Give back all of the records exactly.

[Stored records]

◆ ◆ ◆ ◆

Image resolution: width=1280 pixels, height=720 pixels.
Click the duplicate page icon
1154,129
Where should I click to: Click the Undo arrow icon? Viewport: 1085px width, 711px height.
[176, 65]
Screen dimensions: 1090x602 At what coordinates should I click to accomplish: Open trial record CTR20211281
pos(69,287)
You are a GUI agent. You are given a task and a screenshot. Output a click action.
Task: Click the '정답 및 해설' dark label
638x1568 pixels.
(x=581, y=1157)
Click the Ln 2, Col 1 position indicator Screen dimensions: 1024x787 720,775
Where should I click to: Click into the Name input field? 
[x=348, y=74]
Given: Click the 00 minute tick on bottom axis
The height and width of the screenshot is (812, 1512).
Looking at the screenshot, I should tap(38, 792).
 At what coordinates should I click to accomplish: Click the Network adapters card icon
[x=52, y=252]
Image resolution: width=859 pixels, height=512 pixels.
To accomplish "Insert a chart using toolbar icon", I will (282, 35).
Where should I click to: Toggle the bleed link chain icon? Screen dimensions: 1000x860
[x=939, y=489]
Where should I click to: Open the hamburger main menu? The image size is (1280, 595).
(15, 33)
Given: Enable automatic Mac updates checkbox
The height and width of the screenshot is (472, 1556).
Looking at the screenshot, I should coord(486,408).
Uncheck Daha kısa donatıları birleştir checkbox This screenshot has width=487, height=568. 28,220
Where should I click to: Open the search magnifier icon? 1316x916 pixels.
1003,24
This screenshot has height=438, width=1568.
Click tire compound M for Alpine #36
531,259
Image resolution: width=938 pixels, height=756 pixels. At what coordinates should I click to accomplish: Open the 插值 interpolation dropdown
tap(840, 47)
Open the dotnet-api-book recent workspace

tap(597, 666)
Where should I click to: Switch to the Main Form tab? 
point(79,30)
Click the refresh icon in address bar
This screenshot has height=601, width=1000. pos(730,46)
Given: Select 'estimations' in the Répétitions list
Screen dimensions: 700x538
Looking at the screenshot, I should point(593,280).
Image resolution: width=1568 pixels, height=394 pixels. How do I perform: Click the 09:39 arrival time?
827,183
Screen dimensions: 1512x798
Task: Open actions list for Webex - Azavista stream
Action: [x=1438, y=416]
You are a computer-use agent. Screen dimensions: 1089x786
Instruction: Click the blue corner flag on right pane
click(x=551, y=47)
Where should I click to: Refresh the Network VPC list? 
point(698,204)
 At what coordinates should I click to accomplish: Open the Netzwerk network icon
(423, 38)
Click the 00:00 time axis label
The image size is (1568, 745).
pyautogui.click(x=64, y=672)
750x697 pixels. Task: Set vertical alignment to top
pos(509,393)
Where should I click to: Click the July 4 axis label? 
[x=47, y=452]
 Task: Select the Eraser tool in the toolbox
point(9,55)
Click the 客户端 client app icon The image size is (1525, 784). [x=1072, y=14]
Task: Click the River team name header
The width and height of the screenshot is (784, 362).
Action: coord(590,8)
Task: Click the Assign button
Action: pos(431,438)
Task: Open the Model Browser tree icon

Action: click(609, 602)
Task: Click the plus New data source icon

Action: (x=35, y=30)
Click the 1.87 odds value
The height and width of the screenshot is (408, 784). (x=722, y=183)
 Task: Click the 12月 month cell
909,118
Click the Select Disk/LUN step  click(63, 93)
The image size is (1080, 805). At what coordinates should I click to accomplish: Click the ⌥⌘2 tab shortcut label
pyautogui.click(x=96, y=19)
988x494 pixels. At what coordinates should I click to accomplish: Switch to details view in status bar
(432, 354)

◆ ◆ ◆ ◆

Reply –
Image resolution: width=1280 pixels, height=720 pixels.
Click the duplicate page icon
1154,129
Where should I click to: Click the Undo arrow icon? Viewport: 1085px width, 711px height.
[176, 65]
Screen dimensions: 1090x602 At what coordinates should I click to accomplish: Open trial record CTR20211281
pos(69,287)
You are a GUI agent. You are given a task and a screenshot. Output a click action.
Task: Click the '정답 및 해설' dark label
638x1568 pixels.
(x=581, y=1157)
Click the Ln 2, Col 1 position indicator Screen dimensions: 1024x787 720,775
Where should I click to: Click into the Name input field? 
[x=348, y=74]
Given: Click the 00 minute tick on bottom axis
The height and width of the screenshot is (812, 1512).
Looking at the screenshot, I should tap(38, 792).
 At what coordinates should I click to accomplish: Click the Network adapters card icon
[x=52, y=252]
Image resolution: width=859 pixels, height=512 pixels.
To accomplish "Insert a chart using toolbar icon", I will (282, 35).
Where should I click to: Toggle the bleed link chain icon? Screen dimensions: 1000x860
[x=939, y=489]
Where should I click to: Open the hamburger main menu? The image size is (1280, 595).
(15, 33)
Given: Enable automatic Mac updates checkbox
The height and width of the screenshot is (472, 1556).
Looking at the screenshot, I should coord(486,408).
Uncheck Daha kısa donatıları birleştir checkbox This screenshot has width=487, height=568. 28,220
Where should I click to: Open the search magnifier icon? 1316x916 pixels.
1003,24
This screenshot has height=438, width=1568.
Click tire compound M for Alpine #36
531,259
Image resolution: width=938 pixels, height=756 pixels. At what coordinates should I click to accomplish: Open the 插值 interpolation dropdown
tap(840, 47)
Open the dotnet-api-book recent workspace

tap(597, 666)
Where should I click to: Switch to the Main Form tab? 
point(79,30)
Click the refresh icon in address bar
This screenshot has height=601, width=1000. pos(730,46)
Given: Select 'estimations' in the Répétitions list
Screen dimensions: 700x538
Looking at the screenshot, I should point(593,280).
Image resolution: width=1568 pixels, height=394 pixels. How do I perform: Click the 09:39 arrival time?
827,183
Screen dimensions: 1512x798
Task: Open actions list for Webex - Azavista stream
Action: [x=1438, y=416]
You are a computer-use agent. Screen dimensions: 1089x786
Instruction: Click the blue corner flag on right pane
click(x=551, y=47)
Where should I click to: Refresh the Network VPC list? 
point(698,204)
 At what coordinates should I click to accomplish: Open the Netzwerk network icon
(423, 38)
Click the 00:00 time axis label
The image size is (1568, 745).
pyautogui.click(x=64, y=672)
750x697 pixels. Task: Set vertical alignment to top
pos(509,393)
Where should I click to: Click the July 4 axis label? 
[x=47, y=452]
 Task: Select the Eraser tool in the toolbox
point(9,55)
Click the 客户端 client app icon The image size is (1525, 784). [x=1072, y=14]
Task: Click the River team name header
The width and height of the screenshot is (784, 362).
Action: coord(590,8)
Task: Click the Assign button
Action: pos(431,438)
Task: Open the Model Browser tree icon

Action: click(609, 602)
Task: Click the plus New data source icon

Action: (x=35, y=30)
Click the 1.87 odds value
The height and width of the screenshot is (408, 784). (x=722, y=183)
 Task: Click the 12月 month cell
909,118
Click the Select Disk/LUN step  click(63, 93)
The image size is (1080, 805). At what coordinates should I click to accomplish: Click the ⌥⌘2 tab shortcut label
pyautogui.click(x=96, y=19)
988x494 pixels. At what coordinates should I click to accomplish: Switch to details view in status bar
(432, 354)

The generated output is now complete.